Latest revision as of 06:10, 22 February 2010

(Updated: Dec 2009)

Listed below are some guidelines for setting up a cluster to make it easier to manage and debug.

  • Set up shared home directories. A shared namespace is useful for bringing up Lustre™ builds and collecting logs. The most commonly shared namespace is /home.
  • Use pdsh. This parallel-distributed, multithreaded remote shell enables efficient execution of commands on multiple remote hosts in parallel.
  • Use a regular node naming scheme. A node naming scheme consisting of a short prefix combined with regularly incremented decimal node numbers (e.g., n0001, n0002, etc.) works well with an automated tool like pdsh. Also, machines tend to be used for different roles in a cluster over time, so hostnames based on roles in the Lustre file system (mds, ost, etc) are not always practical. However, documenting how hostnames map to Lustre functions is useful.
  • Use serial consoles. A serial console enables output to be logged for later retrieval in case a problem occurs. It can be provided with a useful front end like conman or conserver. A front end that can send breaks to the kernel's sysrq facility over the serial console is preferable.
  • Send kernel crash dumps and kernel messages to a remote system. Linux provides various tools, such as netdump or netconsole, to capture crash dumps remotely. See Diagnostic and Debugging Tools for more information.

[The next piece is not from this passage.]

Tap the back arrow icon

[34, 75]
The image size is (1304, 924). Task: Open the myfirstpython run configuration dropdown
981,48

  • Collect syslogs in one place. In addition to collecting logs on a per node basis, collecting syslogs in one location lets an administrator monitor a single log for errors reported to syslog from across the cluster.

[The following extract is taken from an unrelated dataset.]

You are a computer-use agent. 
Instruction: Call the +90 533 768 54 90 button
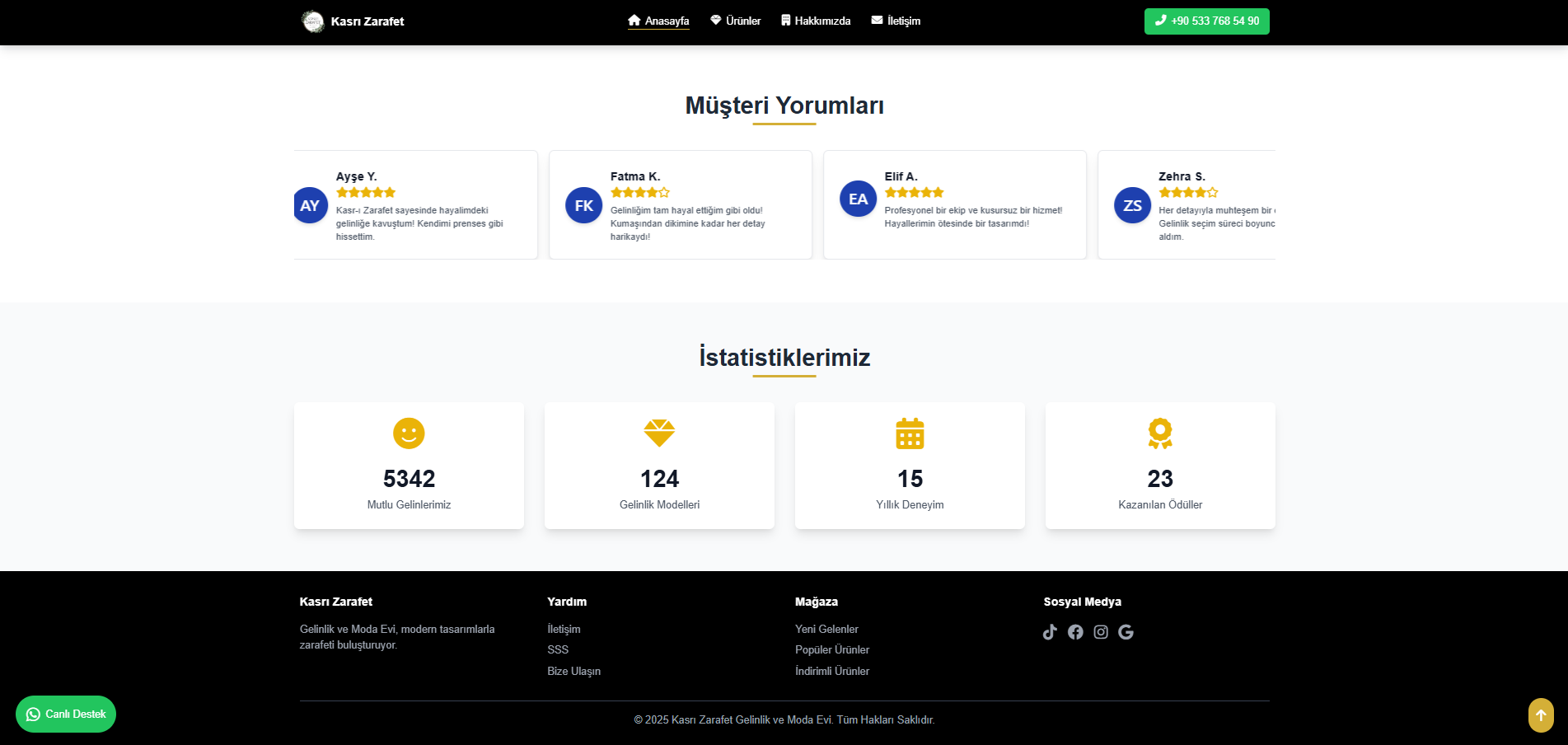1206,21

  • Set up remote power management. If a machine wedges, it must be possible to reboot it without physically flipping a switch. Various vendors offer serial-controlled power widgets. Power widgets that work with powerman are the most useful. Remote power management is a requirement for doing automated failover (STONITH).
  • Automate node provisioning. Although infrequently used, it's convenient to be able to reimage a node via netbooting and network software installs.
  • Boot quickly. To be able to boot quickly, do the following:
    • Disable non-essential services from starting at boot-time.
    • Minimize hardware checks made by the BIOS.
    • Avoid starting utilities at boot-time that ask for user input before proceeding.